Upon deeper examination, however, Recorded Future noted inconsistencies in the overall pattern of China disclosing vulnerabilities first. Namely: for the subset of critical and exploitable security holes, 44 in all, CNNVD lags far behind its western counterparts. “Even though CNNVD beats NVD to publication 43 percent of the time, for vulnerabilities exploited by malware linked to Chinese APT groups, CNNVD was first to publish for only three percent of those,” Recorded Future found. Further: CNNVD takes much longer to publish vulnerabilities with high CVSS scores – a measure of the ease with which they can be exploited – than it does to publish vulnerabilities with low CVSS scores, even though there is no difference in the amount of published context. That suggests that CNNVD might have different reporting and evaluation process for high-threat vulnerabilities.

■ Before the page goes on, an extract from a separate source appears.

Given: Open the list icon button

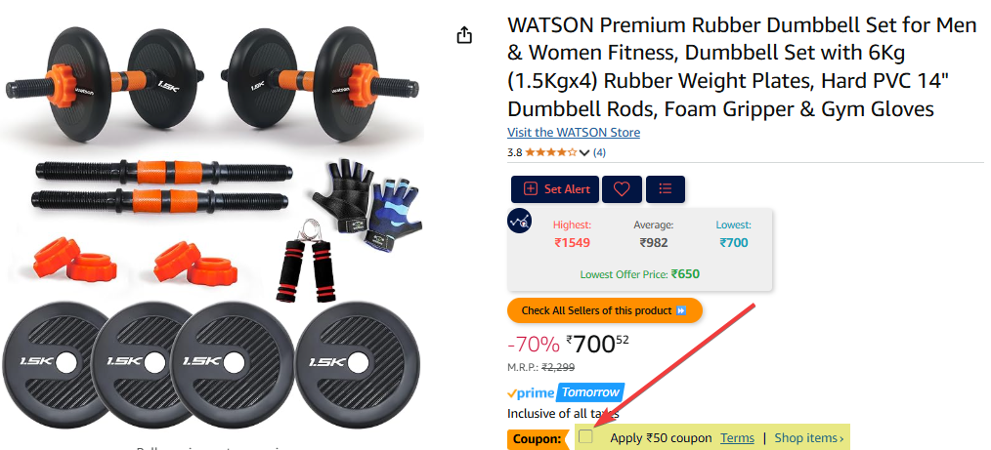Looking at the screenshot, I should tap(665, 189).
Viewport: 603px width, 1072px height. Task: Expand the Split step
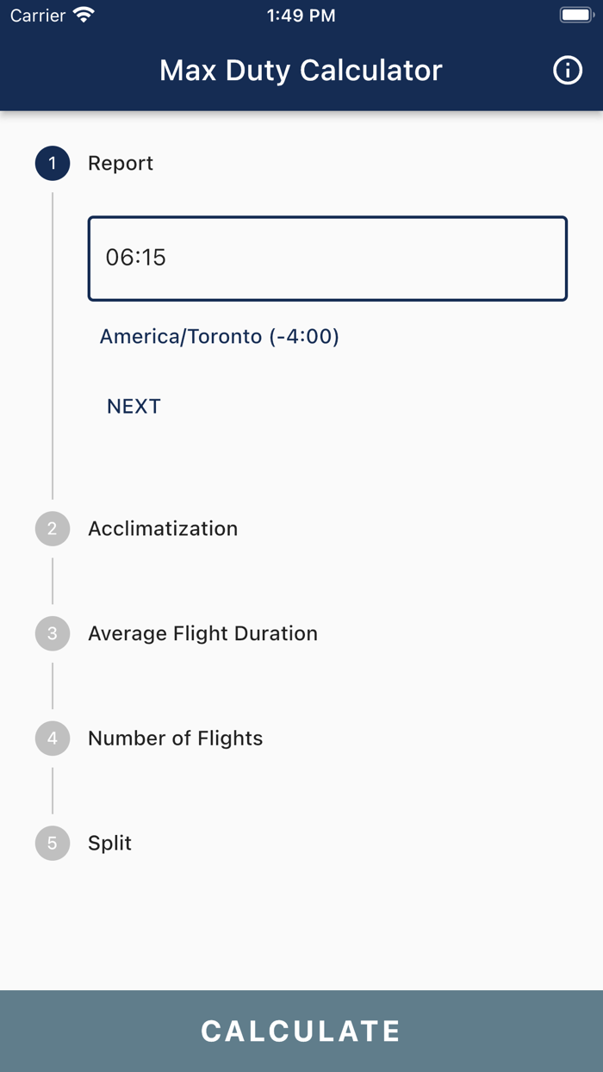pos(109,843)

Recorded Future focused on vulnerabilities where the pattern of disclosure by NVD and CNNVD diverged. Specifically, out of the 17,940 vulnerabilities Recorded Future studied that were publicly disclosed and then incorporated by both NVD and CNNVD between September 13, 2015 and September 13, 2017, 268 vulnerabilities (or approximately 1.5 percent) took less than six days for NVD to publish and longer than 28 days for CNNVD to publish. Of those, nearly 43 percent had a Common Vulnerability Scoring System (CVSS) severity rating of High, while 45 percent had a Medium CVSS rating, and 12 percent were Low. Most of the delayed vulnerabilities (74 percent) were published by CNNVD 28 to 50 days after the initial disclosure of the bug; however, 11 percent were published in 51 to 91 days, and 15 percent took over 120 days to publish, Recorded Future found.
The pattern around high risk vulnerabilities with CNNVD is exactly the opposite of the US NVD, where more serious vulnerabilities have a shorter release time. On average, CNNVD takes three days longer to report a vulnerability with a High score than a Low-Medium score, Recorded Future found.

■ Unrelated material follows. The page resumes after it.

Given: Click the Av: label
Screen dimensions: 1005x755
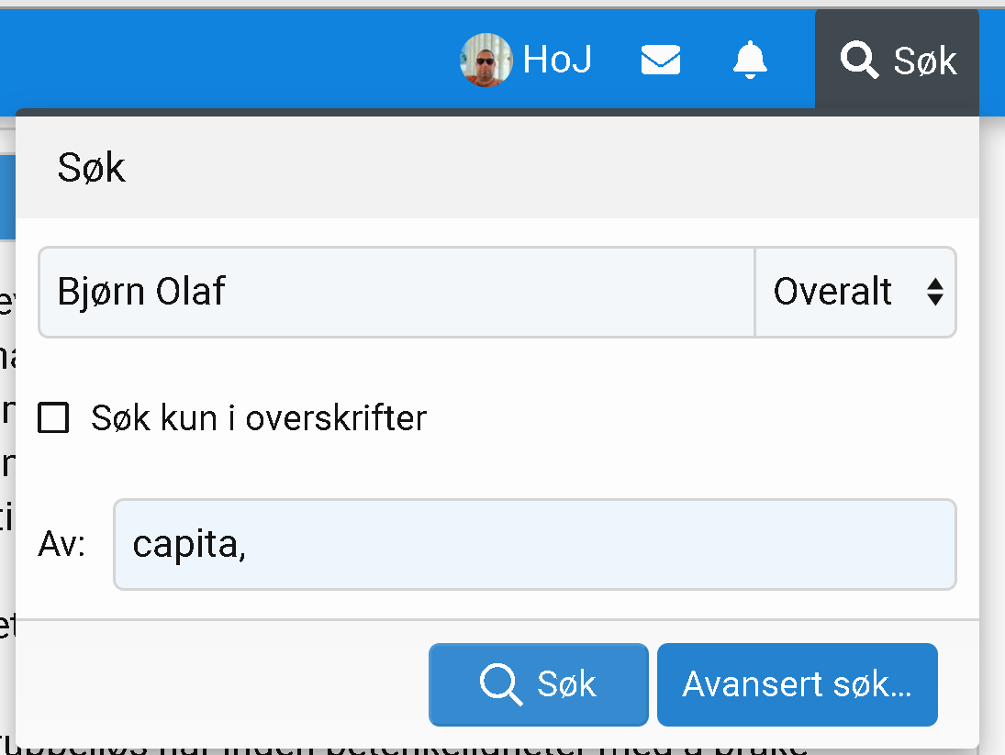Looking at the screenshot, I should point(61,544).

The data suggests that CNNVD, which Recorded Future concludes operates as part of China’s Ministry of State Security, may have been subsumed by that country’s intelligence services and asked to play a role in cyber operations: keeping reports of the most dangerous software holes under wraps while state-sponsored hackers exploit those holes to gain access to sensitive computers and networks. “CNNVD is essentially a shell; it has a website but appears to be separate from CNITSEC and the MSS in name only,” the report reads.
“We discovered..numerous clear examples of unexplainable behavior in vulnerability reporting by CNNVD, and cases where we believe the MSS likely have interfered to delay publication… This data points to a larger conclusion, that China has a vulnerability evaluation process in which High-threat vulnerabilities are likely evaluated for their utility in intelligence operations before publication by CNNVD.”
The report comes as the Trump Administration, on Wednesday, released the latest US government guidelines on the use of so-called “vulnerability equities,” or software holes that might be used in offensive cyber actions. That document sets up a process for reaching decisions about whether to disclose or restrict information about a vulnerability by consulting stakeholder agencies.
The White House said factors such as prevalence, reliance, and severity will be used to determine whether a particular security hole may be publicly disclosed or held back.